##### PAGE EXTRACT #####

We trust the members of civil service to do everything in their power to help and protect us. The firefighters of our communities risk life and limb to put out the most lethal fires. The emergency medical technicians save countless lives, even if at the risk of their own. Of course, the police stop some of the most heinous crimes and put the most vicious murderers and criminals away in jail. We are too familiar with what happens when the police give up on crimes. The problem occurs when the police officer that is put there to protect us ends up being the criminal that needs to be put away.

Prosecutors said Friday that Robinson has been charged with attempt to possess a controlled substance with intent to distribute. If convicted on the charges, he faces up to life in prison.

Memphis police say Robinson has been on the force since October 2008. He has been relieved of duty with pay during the investigation.

It is quite fortunate that this kind of thing does not seem to happen too often. We must be even more cautious when it comes to corruption that occurs on a wider scale, that is to say the corruption of an entire police department.

Some of them are accused of stealing cocaine, marijuana and weapons from suspects and the sheriff’s evidence property room and selling the contraband to criminals, who put it back on the street.

Others are accused of distributing steroids and weapons, including a machine gun with an obliterated serial number.

The indictment says the corruption had been going on since 1998.

“These were drugs and guns that were seized as part of their law enforcement duties that were then stolen from the property room and put back out on the streets,” U.S. Attorney John L. Brownlee said.

#####

_EXERCISE SET_:
a) Decide whether each statement agrees with the passage on police corruption. Answer yes or no for each, and quote the deciding words of the passage exactly.
(i) Robinson has been on the Memphis police force since October 2008.
(ii) Robinson was relieved of duty without pay during the investigation.
(iii) According to the indictment, the corruption had been going on since 1998.
b) According to the passage on police corruption, what charge has Robinson faced?
c) From the passage on police corruption, extract the part starting at "The indictment says" and ending at "L. Brownlee said.".

##### DATASET EXCERPTS #####

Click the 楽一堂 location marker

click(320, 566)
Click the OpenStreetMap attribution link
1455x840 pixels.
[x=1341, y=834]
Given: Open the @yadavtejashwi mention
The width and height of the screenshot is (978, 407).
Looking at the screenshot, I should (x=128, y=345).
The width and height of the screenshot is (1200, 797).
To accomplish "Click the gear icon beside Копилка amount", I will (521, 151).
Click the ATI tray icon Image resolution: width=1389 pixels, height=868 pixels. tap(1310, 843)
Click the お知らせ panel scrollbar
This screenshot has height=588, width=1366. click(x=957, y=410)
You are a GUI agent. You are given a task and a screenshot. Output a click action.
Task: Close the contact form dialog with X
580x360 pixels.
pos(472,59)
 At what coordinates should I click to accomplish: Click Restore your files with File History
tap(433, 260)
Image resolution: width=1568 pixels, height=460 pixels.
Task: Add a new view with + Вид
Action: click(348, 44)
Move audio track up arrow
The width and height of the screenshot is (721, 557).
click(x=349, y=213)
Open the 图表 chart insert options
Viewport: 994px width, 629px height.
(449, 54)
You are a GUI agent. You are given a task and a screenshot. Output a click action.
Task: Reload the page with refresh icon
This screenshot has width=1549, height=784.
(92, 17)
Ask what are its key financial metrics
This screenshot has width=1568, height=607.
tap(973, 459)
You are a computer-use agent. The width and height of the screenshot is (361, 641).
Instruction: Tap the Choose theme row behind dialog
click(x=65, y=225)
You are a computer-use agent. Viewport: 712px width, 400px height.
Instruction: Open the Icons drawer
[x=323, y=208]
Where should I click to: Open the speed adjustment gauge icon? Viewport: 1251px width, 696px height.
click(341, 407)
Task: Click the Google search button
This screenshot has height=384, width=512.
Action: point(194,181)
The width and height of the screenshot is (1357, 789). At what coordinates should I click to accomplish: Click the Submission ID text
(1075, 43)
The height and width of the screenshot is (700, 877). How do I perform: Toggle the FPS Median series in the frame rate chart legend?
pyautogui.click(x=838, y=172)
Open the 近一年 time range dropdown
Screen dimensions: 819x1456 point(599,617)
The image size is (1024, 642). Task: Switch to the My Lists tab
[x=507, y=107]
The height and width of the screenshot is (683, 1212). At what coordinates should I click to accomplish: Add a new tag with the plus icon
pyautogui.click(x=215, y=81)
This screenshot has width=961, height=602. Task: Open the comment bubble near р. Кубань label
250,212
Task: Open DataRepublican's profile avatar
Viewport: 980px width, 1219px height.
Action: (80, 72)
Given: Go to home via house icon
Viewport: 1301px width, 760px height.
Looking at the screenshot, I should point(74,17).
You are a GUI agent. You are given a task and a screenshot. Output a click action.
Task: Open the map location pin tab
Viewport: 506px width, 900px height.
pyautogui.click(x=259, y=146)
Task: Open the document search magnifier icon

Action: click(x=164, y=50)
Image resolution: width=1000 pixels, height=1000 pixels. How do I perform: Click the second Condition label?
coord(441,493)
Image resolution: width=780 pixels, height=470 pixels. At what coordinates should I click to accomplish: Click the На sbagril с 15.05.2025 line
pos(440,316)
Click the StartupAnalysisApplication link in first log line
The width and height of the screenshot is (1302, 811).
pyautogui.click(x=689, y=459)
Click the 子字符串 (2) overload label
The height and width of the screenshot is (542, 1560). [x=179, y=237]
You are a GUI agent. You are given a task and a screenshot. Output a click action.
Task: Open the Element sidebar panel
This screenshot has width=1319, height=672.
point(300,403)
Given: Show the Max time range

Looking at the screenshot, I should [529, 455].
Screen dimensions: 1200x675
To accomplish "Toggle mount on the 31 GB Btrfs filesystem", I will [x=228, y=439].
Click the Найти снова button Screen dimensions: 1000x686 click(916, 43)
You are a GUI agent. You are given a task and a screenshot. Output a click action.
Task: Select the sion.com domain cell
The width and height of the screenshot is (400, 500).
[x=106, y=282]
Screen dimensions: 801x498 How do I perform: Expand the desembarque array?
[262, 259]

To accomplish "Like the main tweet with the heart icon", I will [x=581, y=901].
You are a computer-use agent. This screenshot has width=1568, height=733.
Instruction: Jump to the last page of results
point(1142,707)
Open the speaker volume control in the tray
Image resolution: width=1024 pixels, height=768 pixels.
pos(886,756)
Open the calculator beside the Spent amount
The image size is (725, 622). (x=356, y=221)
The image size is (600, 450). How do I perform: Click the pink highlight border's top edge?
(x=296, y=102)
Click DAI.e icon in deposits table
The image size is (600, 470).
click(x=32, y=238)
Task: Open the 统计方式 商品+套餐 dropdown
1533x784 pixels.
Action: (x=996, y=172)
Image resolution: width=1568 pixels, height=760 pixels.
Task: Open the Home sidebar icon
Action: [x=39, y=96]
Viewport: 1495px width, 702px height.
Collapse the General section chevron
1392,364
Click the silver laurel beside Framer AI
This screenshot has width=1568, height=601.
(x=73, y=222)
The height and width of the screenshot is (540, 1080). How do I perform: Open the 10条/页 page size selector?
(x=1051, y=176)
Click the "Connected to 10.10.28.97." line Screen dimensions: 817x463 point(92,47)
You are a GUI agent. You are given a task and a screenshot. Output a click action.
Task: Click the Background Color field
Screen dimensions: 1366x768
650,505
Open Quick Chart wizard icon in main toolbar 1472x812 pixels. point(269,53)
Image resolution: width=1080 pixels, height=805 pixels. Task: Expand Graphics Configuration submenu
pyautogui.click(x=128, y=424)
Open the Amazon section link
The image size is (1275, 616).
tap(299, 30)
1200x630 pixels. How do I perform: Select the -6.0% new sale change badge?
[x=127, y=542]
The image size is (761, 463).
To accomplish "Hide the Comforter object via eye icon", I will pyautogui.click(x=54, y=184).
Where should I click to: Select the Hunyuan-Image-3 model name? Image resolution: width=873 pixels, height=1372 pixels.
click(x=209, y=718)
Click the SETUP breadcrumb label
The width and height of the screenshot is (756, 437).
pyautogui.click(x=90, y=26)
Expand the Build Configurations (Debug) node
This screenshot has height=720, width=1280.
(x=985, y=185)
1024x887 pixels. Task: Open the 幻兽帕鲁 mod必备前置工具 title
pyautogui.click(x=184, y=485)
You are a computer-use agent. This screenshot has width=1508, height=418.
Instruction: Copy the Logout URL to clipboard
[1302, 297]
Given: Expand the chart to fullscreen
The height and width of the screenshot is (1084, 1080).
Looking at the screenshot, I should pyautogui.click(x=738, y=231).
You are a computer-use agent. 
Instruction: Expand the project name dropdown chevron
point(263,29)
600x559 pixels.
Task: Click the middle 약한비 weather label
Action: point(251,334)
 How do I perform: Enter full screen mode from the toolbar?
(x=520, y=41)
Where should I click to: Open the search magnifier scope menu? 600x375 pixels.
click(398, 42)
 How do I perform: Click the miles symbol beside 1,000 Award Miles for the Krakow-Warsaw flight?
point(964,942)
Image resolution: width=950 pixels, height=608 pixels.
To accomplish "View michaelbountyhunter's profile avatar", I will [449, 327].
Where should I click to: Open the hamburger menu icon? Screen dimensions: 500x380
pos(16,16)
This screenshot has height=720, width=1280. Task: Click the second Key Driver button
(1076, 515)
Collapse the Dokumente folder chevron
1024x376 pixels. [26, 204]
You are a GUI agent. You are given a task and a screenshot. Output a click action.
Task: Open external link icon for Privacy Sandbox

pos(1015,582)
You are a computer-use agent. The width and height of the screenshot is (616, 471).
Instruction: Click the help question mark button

#####

_SOLVED PROBLEMS_:
a)
(i) Yes: "Memphis police say Robinson has been on the force since October 2008."
(ii) No: "He has been relieved of duty with pay during the investigation."
(iii) Yes: "The indictment says the corruption had been going on since 1998."

b) Robinson has been charged with attempt to possess a controlled substance with intent to distribute.

c)
The indictment says the corruption had been going on since 1998.

“These were drugs and guns that were seized as part of their law enforcement duties that were then stolen from the property room and put back out on the streets,” U.S. Attorney John L. Brownlee said.